ST. LOUIS -- A man whose murder conviction and death sentence were overturned in the 1991 slayings of two sisters thrown from an abandoned Mississippi River bridge in St. Louis will be retried, prosecutors announced Monday.
St. Louis Circuit Attorney Jennifer Joyce announced she again will seek the death penalty in the case against Reginald Clemons. The Missouri Supreme Court threw out his first-degree murder conviction and death sentence in November and sent the case to circuit court to determine whether Clemons would be retried.
Michael Manners, a retired judge who the Missouri Supreme Court appointed as a "special master" to review the case, said in a report he found no direct evidence Clemons didn't participate in the killings. But he ruled \procedural errors, including prosecutors withholding evidence, were not the harmless mistakes the state claimed.

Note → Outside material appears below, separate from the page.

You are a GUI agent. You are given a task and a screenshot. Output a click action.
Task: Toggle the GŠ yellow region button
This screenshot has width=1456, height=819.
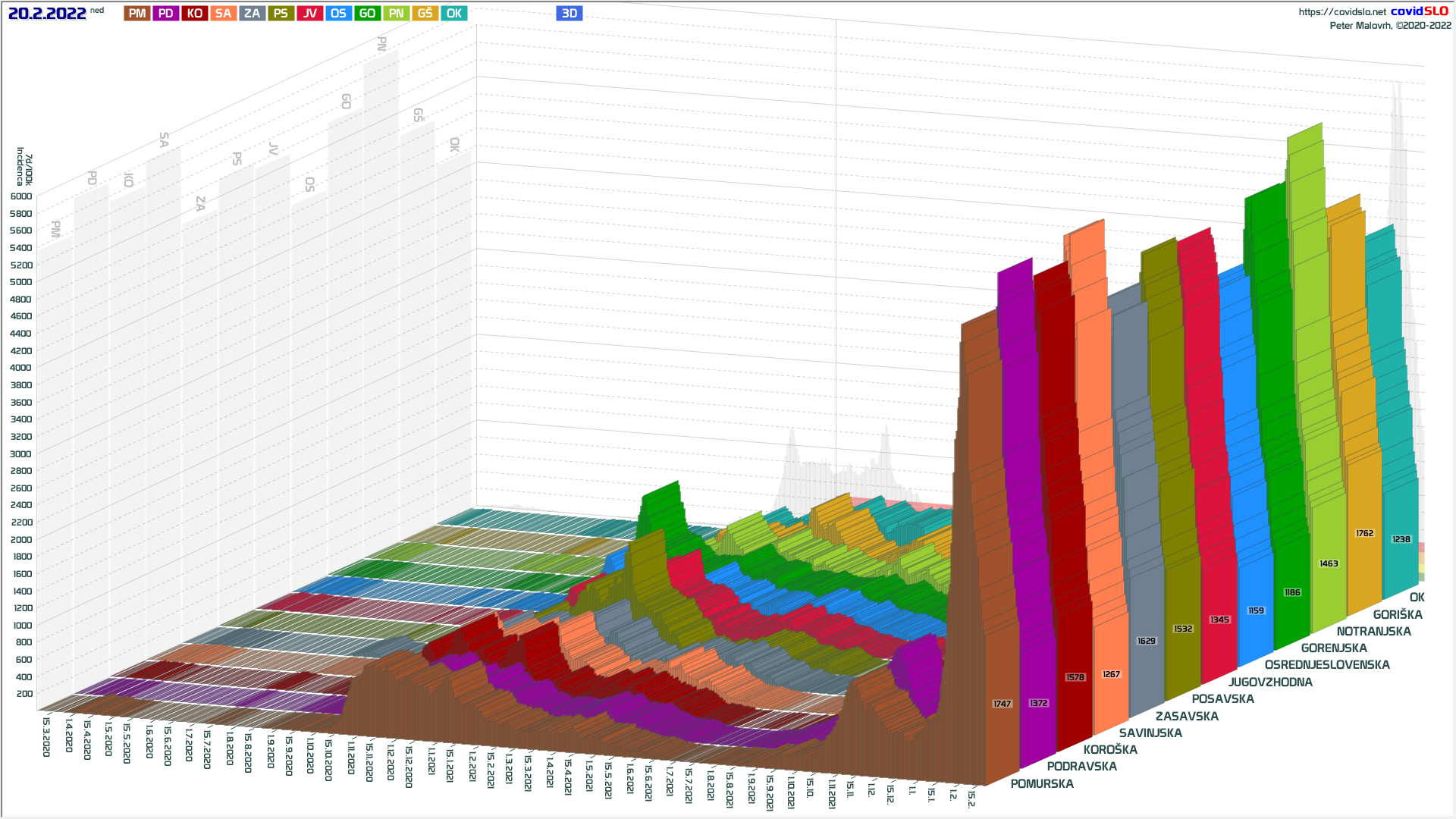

Clemons' attorney, Joshua A. Levine, who is based in New York, said he was "obviously disappointed" prosecutors had decided to retry the case. He said he wouldn't comment further.
Julie Kerry, 20, and Robin Kerry, 19, were visiting the abandoned Chain of Rocks bridge with a male cousin late one night in 1991 when they encountered Clemons, who was 19 at the time, with his cousin, Antonio Richardson, and two friends, Marlin Gray and Daniel Winfrey. Prosecutors alleged the men raped the sisters and shoved them off the bridge into the river and forced the women's cousin, Thomas Cummins, to jump off. Cummins survived.
Winfrey received a 30-year sentence in exchange for his cooperation and has been paroled. Gray was executed in 2005. Richardson's death sentence was commuted to life in prison without parole.
"While this is a heartbreaking and emotionally charged case for this community, I believe we have the evidence needed to pursue charges and hold Mr. Clemons accountable for the crimes he committed against Julie and Robin Kerry and Thomas Cummins," Joyce said in a statement.
Her office legally informed Clemons' defense attorneys, as well as corrections and court officials on Monday of the plans to pursue two counts of first-degree murder in the sisters' deaths. Her office also filed two counts of forcible rape and one count of first-degree robbery.
Clemons is serving a 15-year prison sentence in a separate case after pleading guilty in 2007 to an act of prison violence against a Missouri Department of Corrections employee.